IAEA head to Iran: Accept enrichment offer
WASHINGTON (JTA) -- The head of the United Nations' nuclear watchdog opposed additional sanctions on Iran if it did not accept an offer to process its enriched uranium abroad.
"Are sanctions going to resolve the issue? I don't think so," Mohamed ElBaradei, director general of the International Atomic Energy Agency, said last Friday at a news conference in Berlin, Reuters reported. "In my view sanctions are going to make things much worse" and make Iran "more hawkish."
ElBaradei encouraged Iran to accept the offer to process its enriched uranium abroad.
"I would hope definitely that we'll get an agreement before the end of the year," "I believe frankly the ball is very much in the Iranian court.
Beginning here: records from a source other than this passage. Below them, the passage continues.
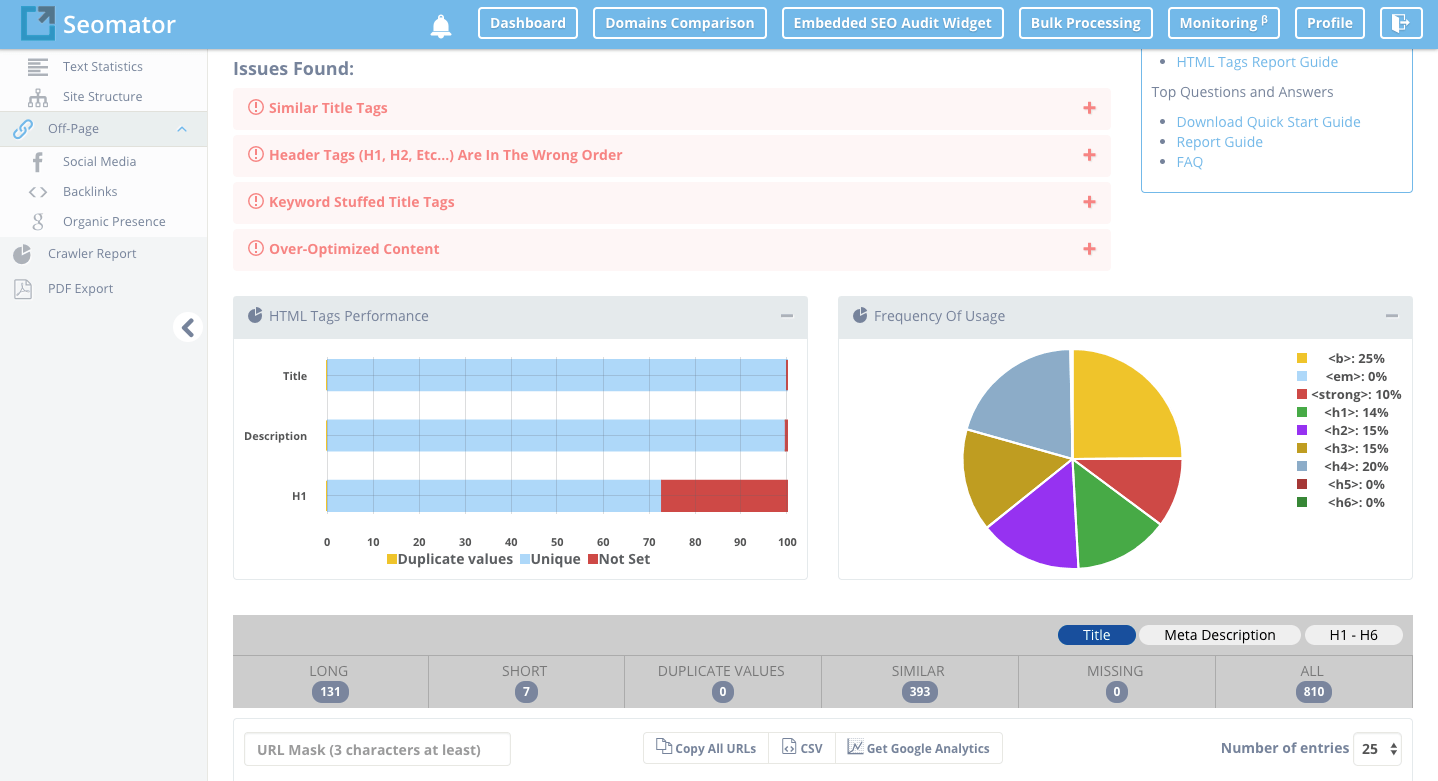Open Social Media via Facebook icon
Image resolution: width=1438 pixels, height=781 pixels.
pos(38,162)
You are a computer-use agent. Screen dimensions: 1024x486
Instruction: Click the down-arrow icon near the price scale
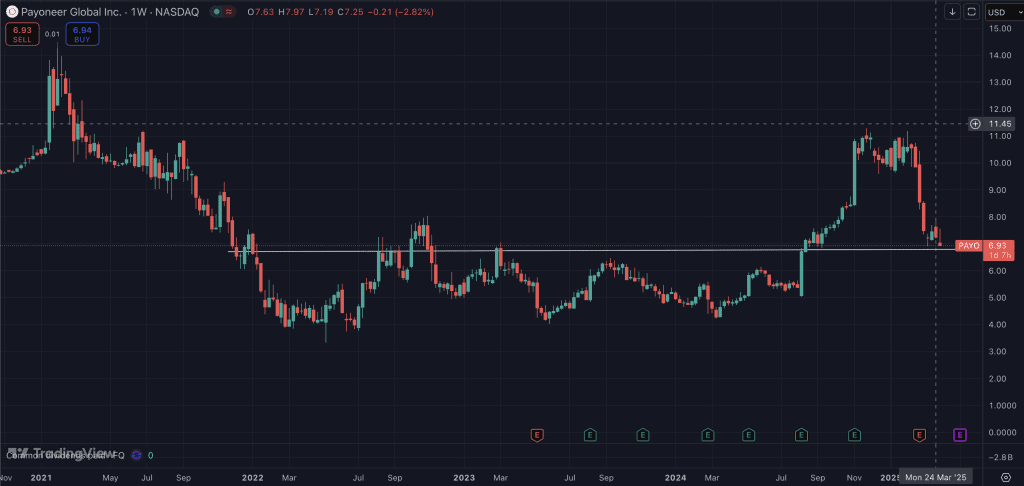point(952,12)
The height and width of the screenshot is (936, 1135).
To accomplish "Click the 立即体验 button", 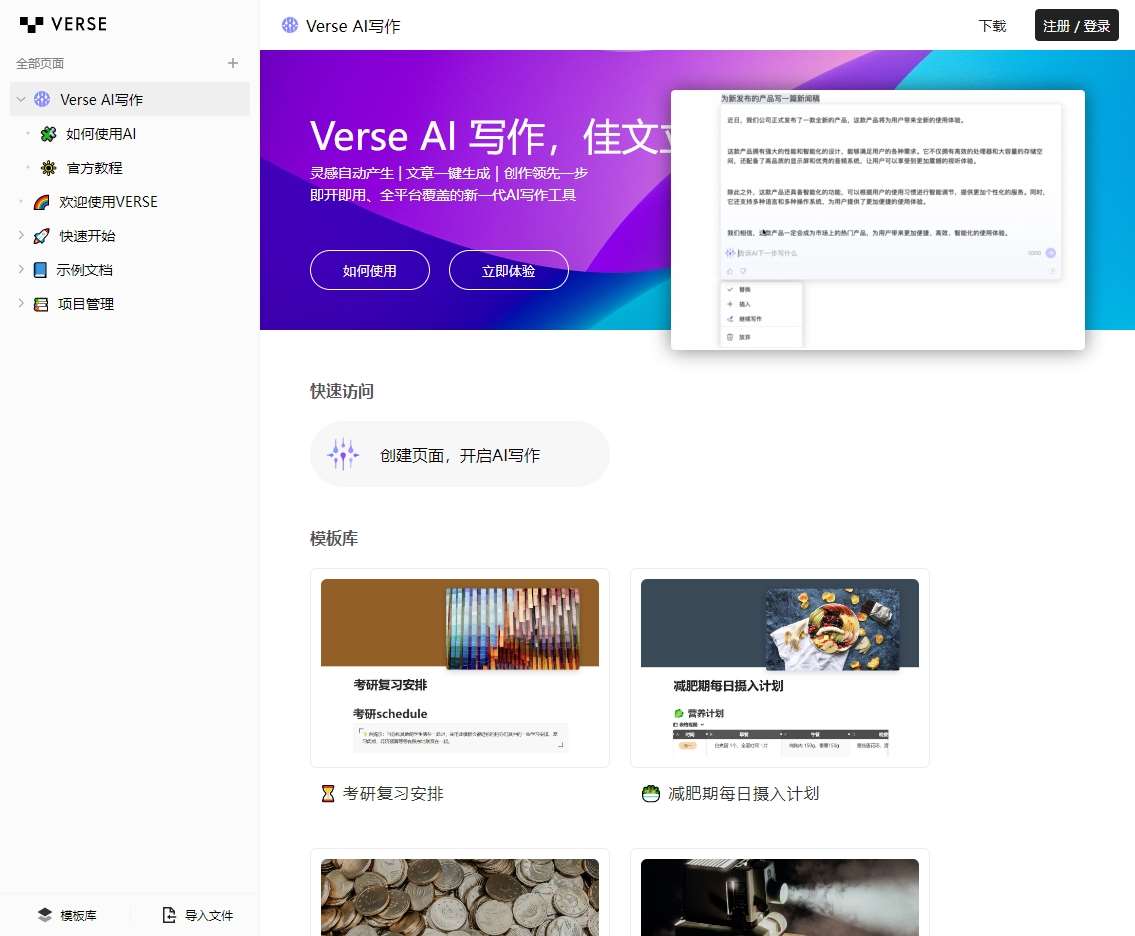I will (x=509, y=270).
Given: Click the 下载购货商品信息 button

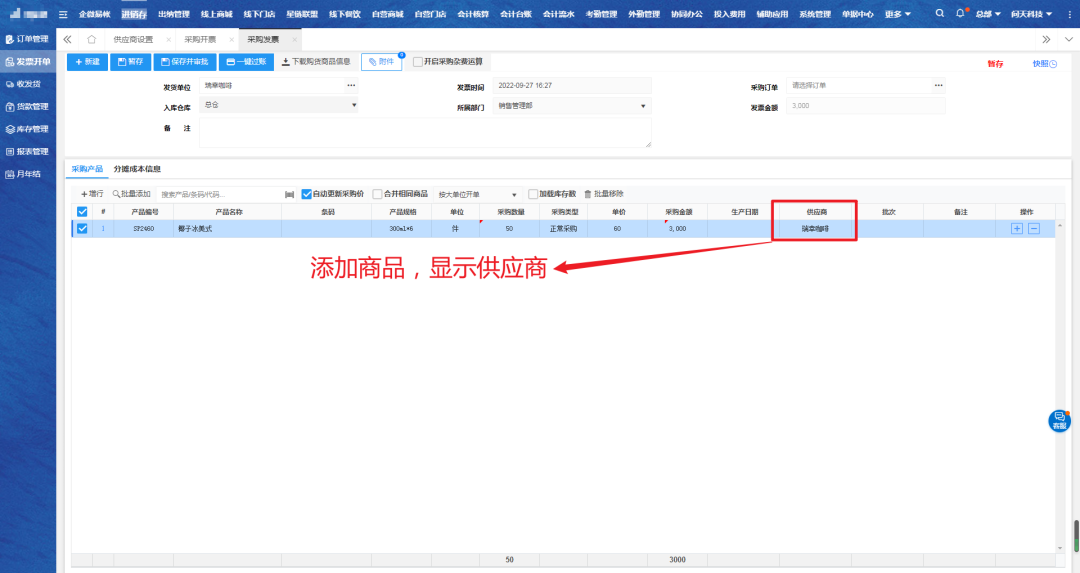Looking at the screenshot, I should click(x=316, y=62).
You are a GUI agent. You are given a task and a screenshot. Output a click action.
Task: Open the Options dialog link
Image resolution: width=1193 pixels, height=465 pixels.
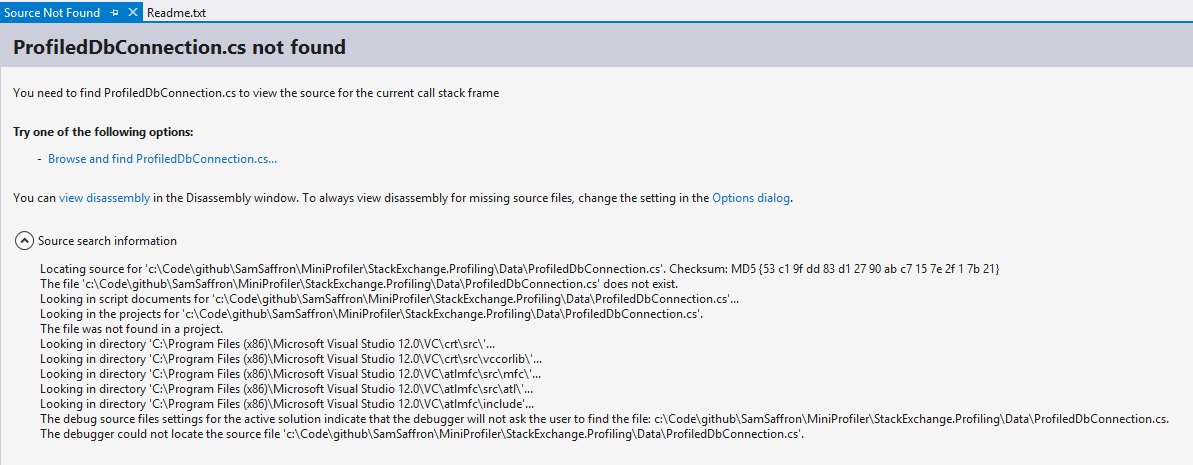coord(752,198)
I hope they will not miss this unique but fleeting opportunity."
Earlier in the week, Iran rejected a plan in which the Islamic Republic would send its low-enriched uranium to Russia and France in order to be converted into nuclear fuel to be used for medical purposes, but ElBaradei said because it was an oral and not a written response, he did not consider it a final answer.
Sending a message to Iran in the news conference, he said that "you need to understand that this is the first time that you will have a genuine commitment from an American president to engage you fully, on the basis of respect, with no conditions."
The United States, Great Britain, France, Germany, Russia and China met in Brussels last Friday to discuss the next steps in the wake of Iran's rejection of the enrichment offer. The day before, President Obama said that the world powers would be developing a new package of sanctions within weeks.